I really can’t imagine it being 2005 already. Sure, 2004 was last year, and 2003 was technically the one before that, but I’ve always pictured the year as being not far from 2000. It’s supposed to be 2001, people! Yet it’s more than that - we’re half done with the 200X’s! I guess I really miss the 1990’s. Back when internet games stole hours of innocent children’s time, when shows like The Magic School Bus were still on, and when you could listen to Techno without being deported to Germany or Japan (not that I would mind the later). But back to the year, I still don’t understand why we are still calling it two-thousand-five. I’ve said this before, and I will say it again: The year is twenty-oh-five, got it!?
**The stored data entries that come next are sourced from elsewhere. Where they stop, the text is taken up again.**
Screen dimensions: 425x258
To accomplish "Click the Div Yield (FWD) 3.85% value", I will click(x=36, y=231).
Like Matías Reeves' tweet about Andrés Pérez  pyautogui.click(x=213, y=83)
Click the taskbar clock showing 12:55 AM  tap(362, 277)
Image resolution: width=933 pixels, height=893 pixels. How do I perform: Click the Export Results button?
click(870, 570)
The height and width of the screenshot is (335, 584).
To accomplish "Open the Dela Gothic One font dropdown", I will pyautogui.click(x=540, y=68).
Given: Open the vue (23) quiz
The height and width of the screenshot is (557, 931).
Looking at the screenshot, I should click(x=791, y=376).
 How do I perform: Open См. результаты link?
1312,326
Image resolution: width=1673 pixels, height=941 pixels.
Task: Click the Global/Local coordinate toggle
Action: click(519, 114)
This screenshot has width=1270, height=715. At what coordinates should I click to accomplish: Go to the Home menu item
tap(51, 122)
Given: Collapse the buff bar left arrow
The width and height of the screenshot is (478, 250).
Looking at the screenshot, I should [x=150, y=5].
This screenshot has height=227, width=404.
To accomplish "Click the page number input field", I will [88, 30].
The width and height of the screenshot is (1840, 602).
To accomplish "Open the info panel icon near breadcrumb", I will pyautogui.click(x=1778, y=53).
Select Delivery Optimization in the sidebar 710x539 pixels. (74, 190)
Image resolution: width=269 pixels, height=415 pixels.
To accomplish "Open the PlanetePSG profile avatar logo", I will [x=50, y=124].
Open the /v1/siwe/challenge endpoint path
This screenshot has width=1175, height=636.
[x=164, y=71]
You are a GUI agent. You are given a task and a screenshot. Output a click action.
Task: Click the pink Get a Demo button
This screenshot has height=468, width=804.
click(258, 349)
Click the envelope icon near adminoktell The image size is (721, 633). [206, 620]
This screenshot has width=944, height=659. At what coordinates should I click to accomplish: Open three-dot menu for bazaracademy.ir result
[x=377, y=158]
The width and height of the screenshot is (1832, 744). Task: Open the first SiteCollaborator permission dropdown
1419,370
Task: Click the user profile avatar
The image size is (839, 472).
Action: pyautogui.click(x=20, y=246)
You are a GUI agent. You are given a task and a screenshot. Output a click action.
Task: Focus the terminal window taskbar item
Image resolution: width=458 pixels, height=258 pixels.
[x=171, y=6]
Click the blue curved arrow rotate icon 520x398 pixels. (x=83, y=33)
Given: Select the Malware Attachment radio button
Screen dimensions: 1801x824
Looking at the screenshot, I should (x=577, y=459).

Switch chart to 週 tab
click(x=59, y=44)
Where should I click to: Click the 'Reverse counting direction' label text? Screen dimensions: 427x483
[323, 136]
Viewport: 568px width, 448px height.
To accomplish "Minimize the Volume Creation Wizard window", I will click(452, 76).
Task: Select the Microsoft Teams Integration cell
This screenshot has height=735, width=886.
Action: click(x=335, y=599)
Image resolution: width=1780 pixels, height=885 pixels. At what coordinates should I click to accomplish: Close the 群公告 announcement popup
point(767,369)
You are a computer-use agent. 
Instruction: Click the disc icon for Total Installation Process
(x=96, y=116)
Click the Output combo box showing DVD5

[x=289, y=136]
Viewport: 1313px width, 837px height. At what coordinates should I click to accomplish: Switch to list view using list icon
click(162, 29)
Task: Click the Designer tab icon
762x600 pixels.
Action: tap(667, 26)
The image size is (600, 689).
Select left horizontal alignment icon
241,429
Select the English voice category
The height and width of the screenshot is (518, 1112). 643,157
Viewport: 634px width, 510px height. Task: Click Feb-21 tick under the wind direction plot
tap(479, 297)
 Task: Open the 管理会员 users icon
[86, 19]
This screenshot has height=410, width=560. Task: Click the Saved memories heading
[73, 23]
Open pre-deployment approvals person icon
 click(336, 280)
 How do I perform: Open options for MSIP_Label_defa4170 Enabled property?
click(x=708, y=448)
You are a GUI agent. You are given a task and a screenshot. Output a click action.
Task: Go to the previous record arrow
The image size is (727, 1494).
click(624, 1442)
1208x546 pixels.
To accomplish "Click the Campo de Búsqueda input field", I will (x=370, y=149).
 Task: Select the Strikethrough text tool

Imagine you’re on ER, Scrubs, Chicago Hope, any of those hospital shows. Now imagine your dying. You’ve been the victim of a hit and run, and it’s only when your college professor noticed you lying on the street did you get an ambulance to the local healing center (oblivious to the fact that it was really your professor that hit you, and he took you to the hospital after dumping the car in the reservoir as to avoid suspicion). Your heart has stopped, and your only hope is one of those magic shocky things they give you (I supposed you could call them defibrillators, if you wanted to be correct). First try: nothing. Second try: nothing. Finally, the doctor with perfect hair that’s too young to even be a resident tell’s his assistant to give it one more try. “Clear!”, he shouts, accidentally tossing his neck-length bangs behind him with that work. He pushes the cold, metal pads onto your chest, your $100 ripped shirt hanging off the crash cart. The jolt of electricity runs through the wires, racing to your heart to give you the gift of a few more precious years. They leave the pads with a jump, seeping into your body. Your chest spasms slightly as your muscles contract. Your heart give another beat as the organ pumps another rush of blood through your dying body. And it’s over. You’ve been pronounced dead at 2:30 AM.
Fortunately, it was only a dream, and your really just sleeping at you computer, layering the keyboard with a thin coating of drool. In another stroke of luck, you’ve clicked on the shortcut to Amazon.com, and what do you find on the front page? An Automated External Defibrillator, of course! Now, you can experience the same excitement of the Emergency Room in your own home. The Philips HeartStart Home AED can give you all this for the low price of $1,495 (you save $500!). Note, I do not suggest or condone the use of any medical device in any way other than it was designed to be used for, including the use of AED when not experiencing cardiac arrest or as a way to surprise you dog.